═══ Source document

What to do about bad manners at work
Office etiquette concerns the way you conduct yourself amongst your colleagues and employees. Previously I’ve talked about annoying office behaviours and the etiquette rules of sending and receiving emails. This week’s blog concerns more specific examples of bad manners at the office, how they can negatively affect the workplace, and tips for combating them.
- General office etiquette is important for fostering a productive, happy working environment – and good manners cost nothing. Bad manners, on the other hand, can lead to resentment among colleagues, frustration and low morale, and can adversely affect the productivity of the workforce.
What are good manners at the office?
The following list has some basic office etiquette rules and is a guide to conducting yourself properly at your office or workplace…
- Don’t come to work if you’re ill. You might think it looks keen, but spreading contagious diseases around the office will not impress anyone.
- Always arrive on time for meetings. Avoid scheduling meetings back-to-back because generally it means you will be a few minutes late for the next meeting.

══════
═══ Records supplied

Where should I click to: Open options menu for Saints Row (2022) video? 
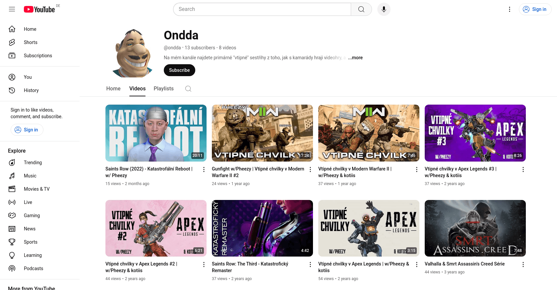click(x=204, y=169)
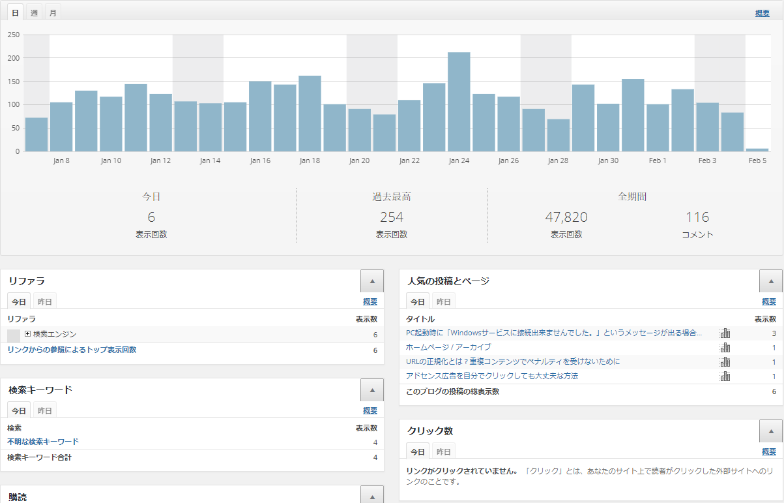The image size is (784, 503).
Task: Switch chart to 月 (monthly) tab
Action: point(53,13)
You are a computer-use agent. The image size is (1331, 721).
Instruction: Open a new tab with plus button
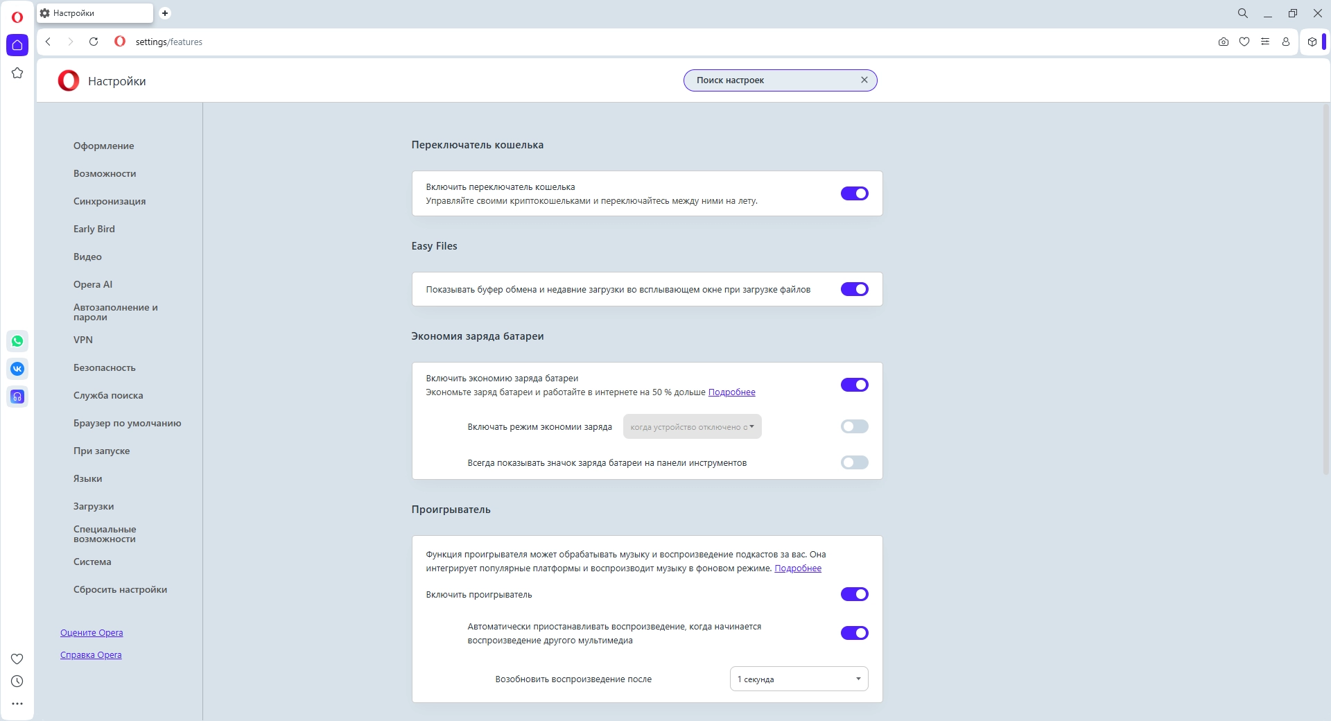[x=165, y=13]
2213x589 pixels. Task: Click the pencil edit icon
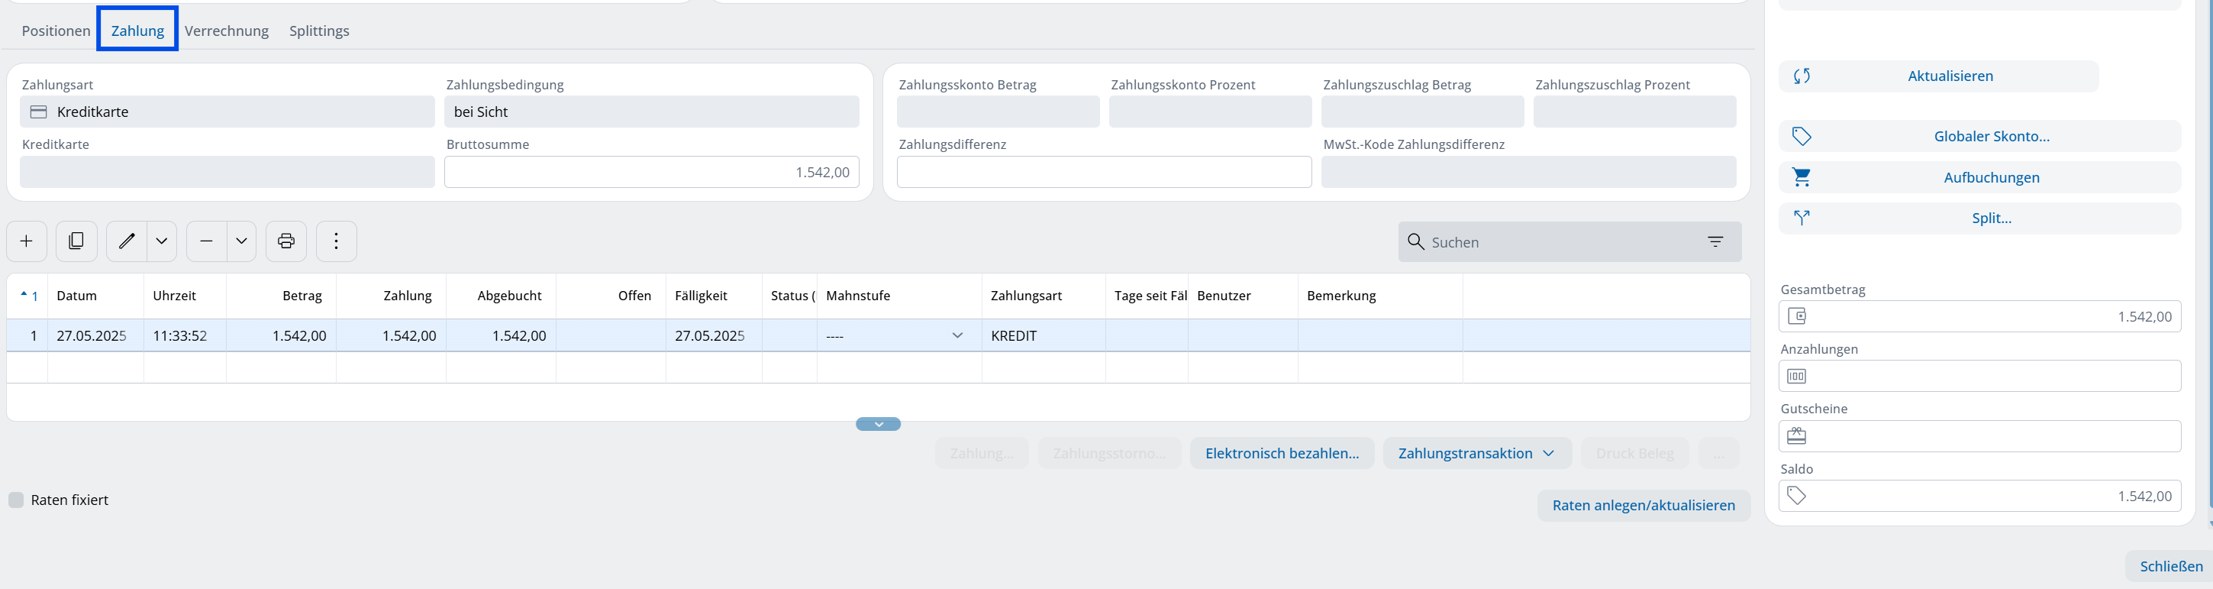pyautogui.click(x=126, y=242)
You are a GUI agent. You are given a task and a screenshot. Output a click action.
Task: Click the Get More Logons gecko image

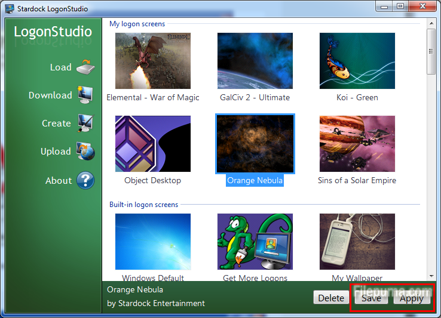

══════
═══ Records supplied

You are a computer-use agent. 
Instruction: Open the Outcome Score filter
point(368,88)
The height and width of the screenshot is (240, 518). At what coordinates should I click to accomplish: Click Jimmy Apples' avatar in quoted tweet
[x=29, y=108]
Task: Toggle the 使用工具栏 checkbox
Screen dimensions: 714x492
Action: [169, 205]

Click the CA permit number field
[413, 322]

══════

* _Exercise set_:
1. Answer these questions about the text on bad manners at work, one line each:
(a) Which two topics does the author say were covered previously?
(b) What does the text say is the effect on morale of bad manners?
(c) According to the text, what does scheduling meetings back-to-back generally lead to?
2. Summarize the text on bad manners at work in two sentences.
3. List every consequence of bad manners that the text on bad manners at work names.

* _Responses for each task_:
1.
(a) Annoying office behaviors and the etiquette rules of sending and receiving emails.
(b) Bad manners can lead to low morale.
(c) It generally means you will be a few minutes late for the next meeting.

2. Office etiquette concerns how people conduct themselves among colleagues and employees, and while good manners help foster a productive, happy working environment, bad manners can lead to resentment, frustration, and low morale and can hurt productivity. The text offers basic etiquette rules, such as not coming to work when ill and always arriving on time for meetings by avoiding back-to-back scheduling.

3.
- Resentment among colleagues
- Frustration
- Low morale
- Adverse effects on the productivity of the workforce